Juan Cole makes a case for getting U.S. ground troops out of Iraq -- without regard for the number of U.S. casualties or the deceptive nature of the original rationale for war. The army should go, he says, because it's decreasing stability, not increasing it -- and we're "brutalizing" our troops in the process.
Going to the second point are new allegations of persistent cruelty toward Iraqi prisoners, the notion that Abu Ghraib was an anomaly is looking more and more like fantasy.
"On their day off people would show up all the time," the sergeant continues in the HRW report. "Everyone in camp knew if you wanted to work out your frustration you show up at the PUC tent. In a way it was sport. The cooks were all U.S. soldiers.

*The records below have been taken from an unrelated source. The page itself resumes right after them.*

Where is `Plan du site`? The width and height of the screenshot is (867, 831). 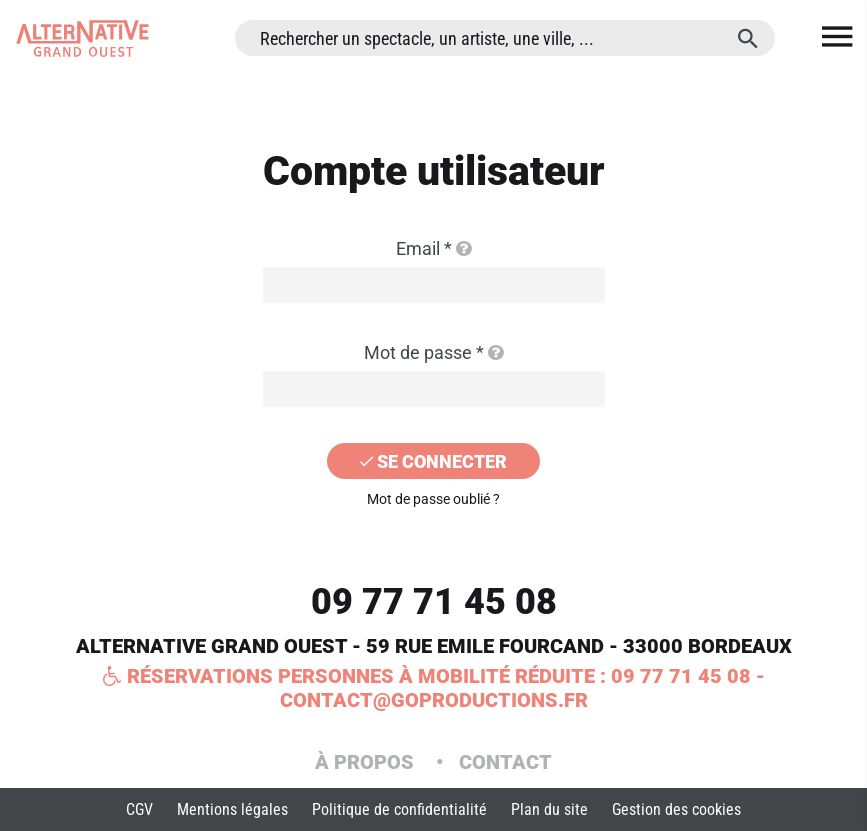
Plan du site is located at coordinates (549, 809).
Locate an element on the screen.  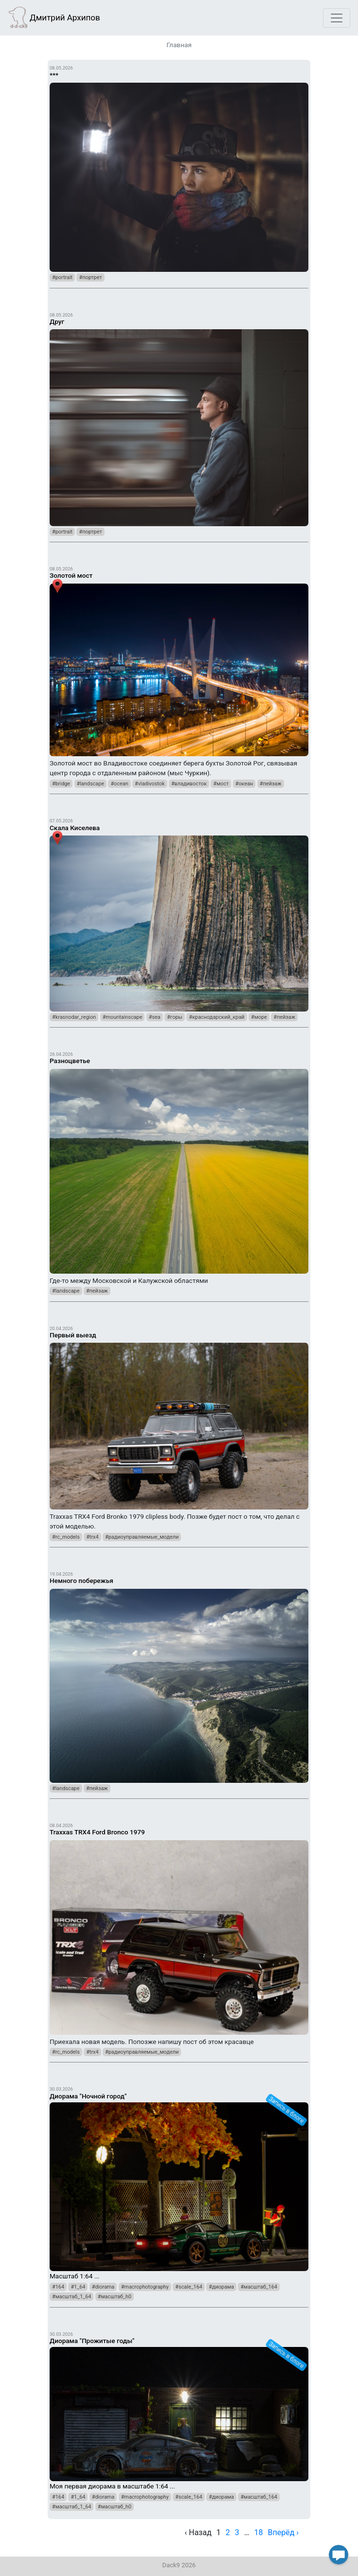
18 is located at coordinates (258, 2532).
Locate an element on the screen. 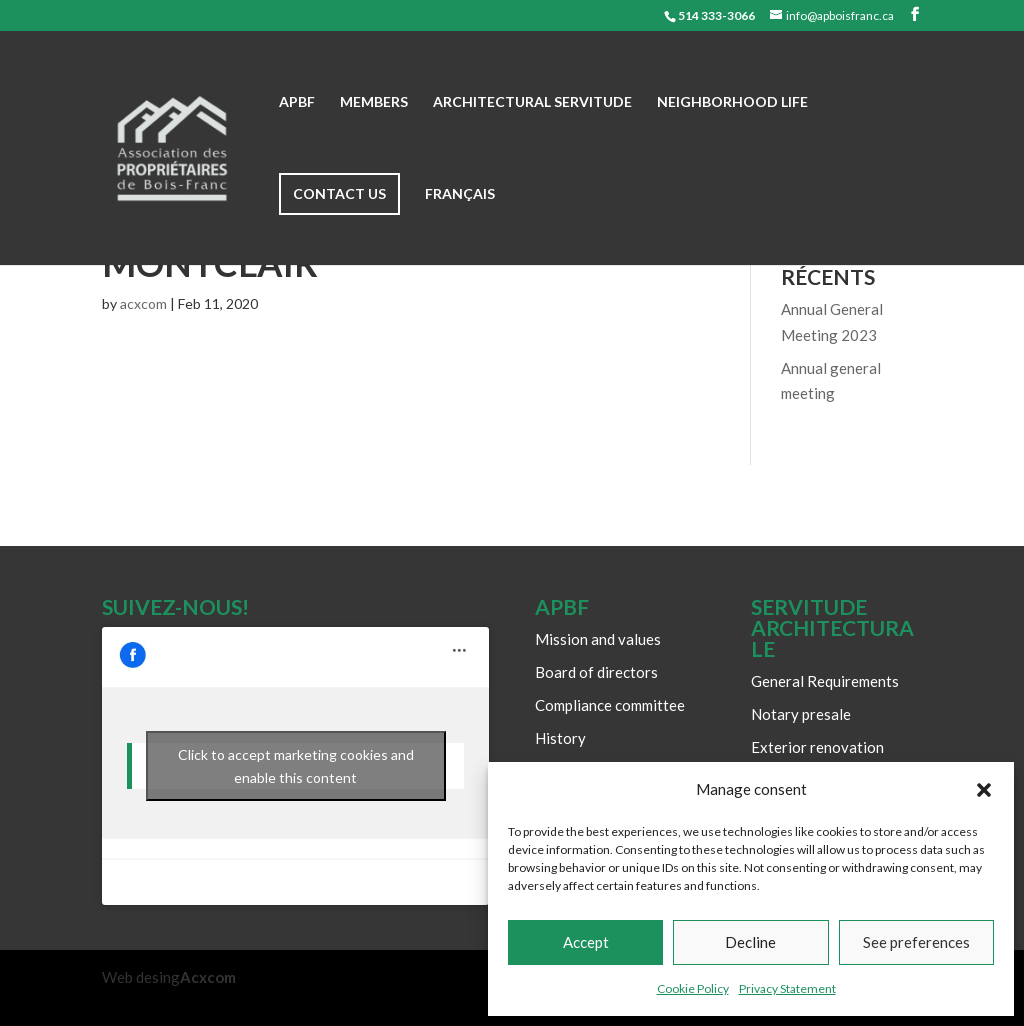 This screenshot has height=1026, width=1024. Exterior renovation is located at coordinates (817, 747).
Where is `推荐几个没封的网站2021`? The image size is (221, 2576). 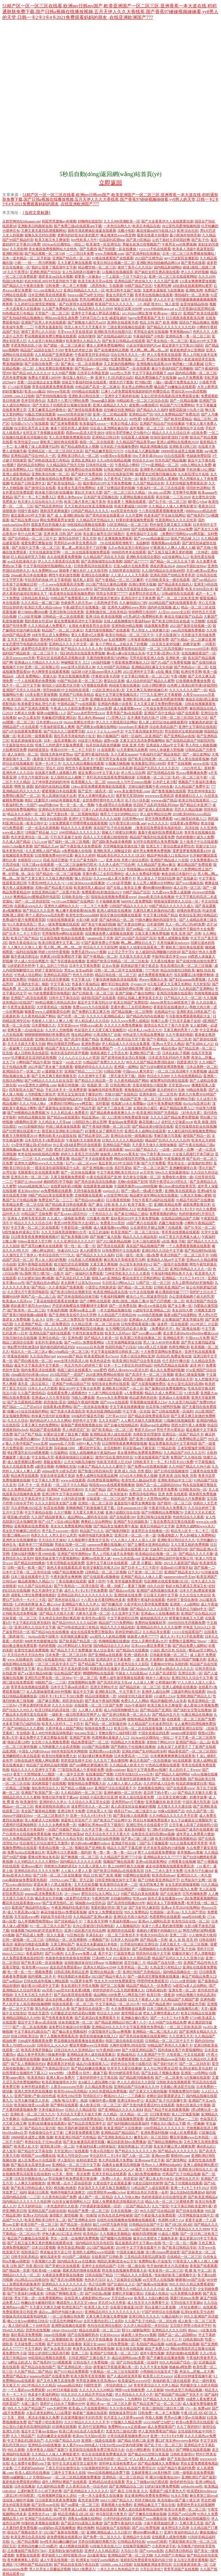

One day a sergeant shows up and tells a PUC to grab a pole. He told him to bend over and broke the guy's leg with a mini Louisville Slugger that was a metal bat. He was the cook."
(note: "PUC"="Persons Under Control", i.e. prisoners).
Can Christopher Hitchens answer this by continuing to change the subject to Israel/Palestine?
(For what it's worth, Cole also makes the case for a maintaining some military presence in Iraq; just not large-scale ground forces.)
The Juan Cole stuff comes to us via the indispensible Dr. Green, by the way.